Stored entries
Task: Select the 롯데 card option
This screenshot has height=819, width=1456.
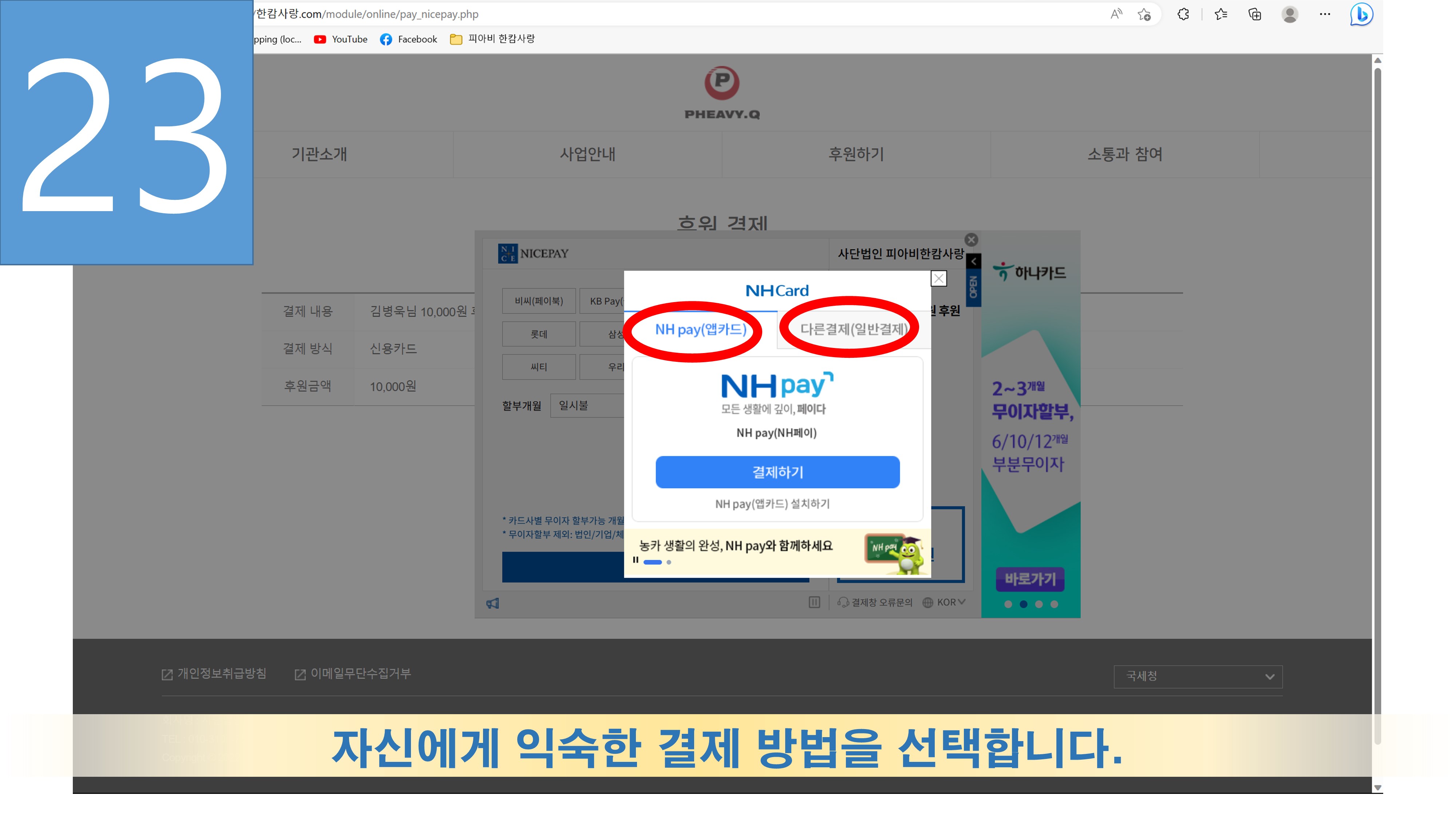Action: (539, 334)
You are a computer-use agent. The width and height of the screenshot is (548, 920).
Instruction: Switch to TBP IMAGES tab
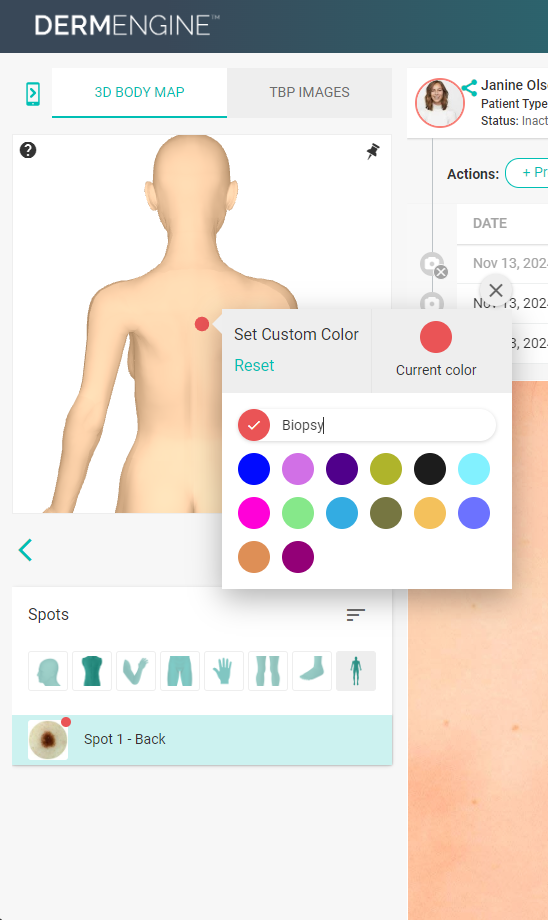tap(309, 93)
--
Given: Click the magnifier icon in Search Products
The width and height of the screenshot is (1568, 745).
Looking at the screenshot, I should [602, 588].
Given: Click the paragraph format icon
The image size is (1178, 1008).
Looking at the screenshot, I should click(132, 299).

**Written instruction:** Copy out the entries word for word, from the line containing "Task: Select the 롯데 card option" through the line containing "tap(309, 93)", both included. Leave the pictures out of your copy.

**Task solution:**
Task: Select the 롯데 card option
This screenshot has height=819, width=1456.
Action: (539, 334)
You are a computer-use agent. The width and height of the screenshot is (548, 920).
Instruction: Switch to TBP IMAGES tab
tap(309, 93)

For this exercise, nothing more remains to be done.